While developed lands like the United States are to have "quantified emission limitation and reduction objectives," the developing states are allowed to temper any such actions within "the context of sustainable development, supported and enabled by technology, financing and capacity-building."
The double standard allows China, India, and others developing nations to provide safe havens for high emission industries, both domestic and those "outsourced" from developed countries which enact uneconomical Green regulations.
In a vain attempt to satisfy the developing nations within the principle of "differentiated responsibilities and respective capabilities" the G-8 pledged at L'Aquila to cut their emissions by 80 percent to reach the 50 percent global reduction goal. This means the underdeveloped countries could make cuts well below the average. Yet, the developing nations were having none of it. Their future prosperity and security depends on continued economic progress and they will not endanger it. As a result the efforts of the G-8 made no impact on the position staked out a year ago by the O-5.

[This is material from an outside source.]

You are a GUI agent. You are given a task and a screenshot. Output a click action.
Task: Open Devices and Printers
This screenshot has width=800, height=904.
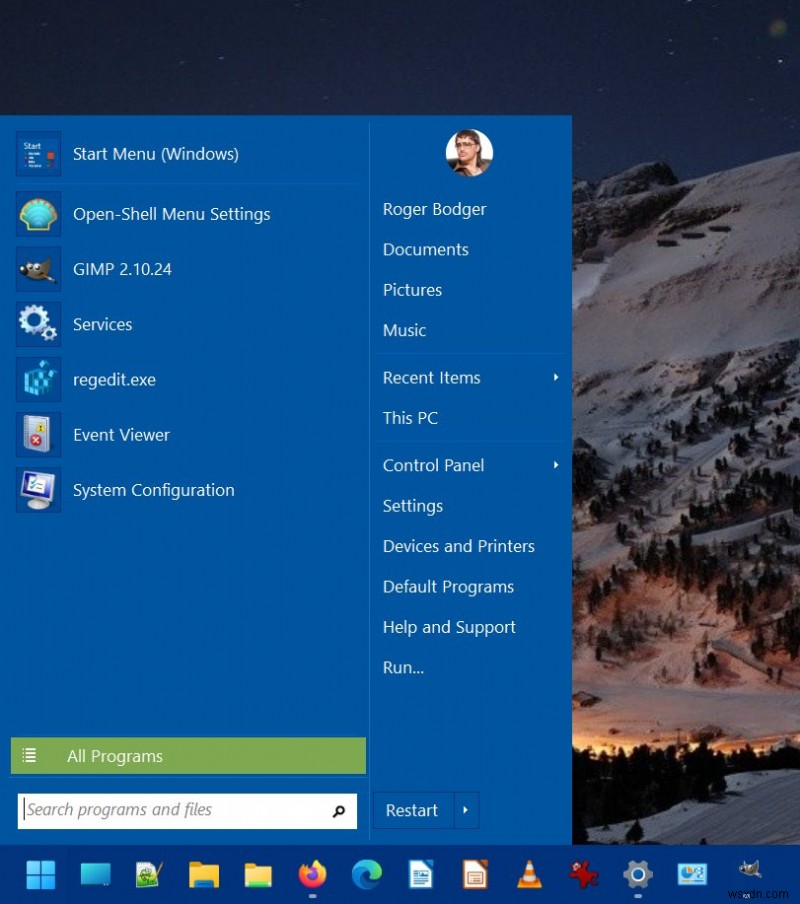pos(458,546)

The real peril is that President Barack Obama will unilaterally commit the United States to crippling Green standards under cap-and-trade legislation (or EPA regulation), cemented in place by a post-Kyoto UN treaty. He will then try to bring China on board through a policy of "engagement" which Beijing will ignore. The result will be that the Chinese economy will continue to expand while the American economy will stagnate.
Beijing's position is the proper one to take. Washington should worry less about fanciful notions of global climate change and more about the reality of global economic change if America is to have a secure and prosperous future.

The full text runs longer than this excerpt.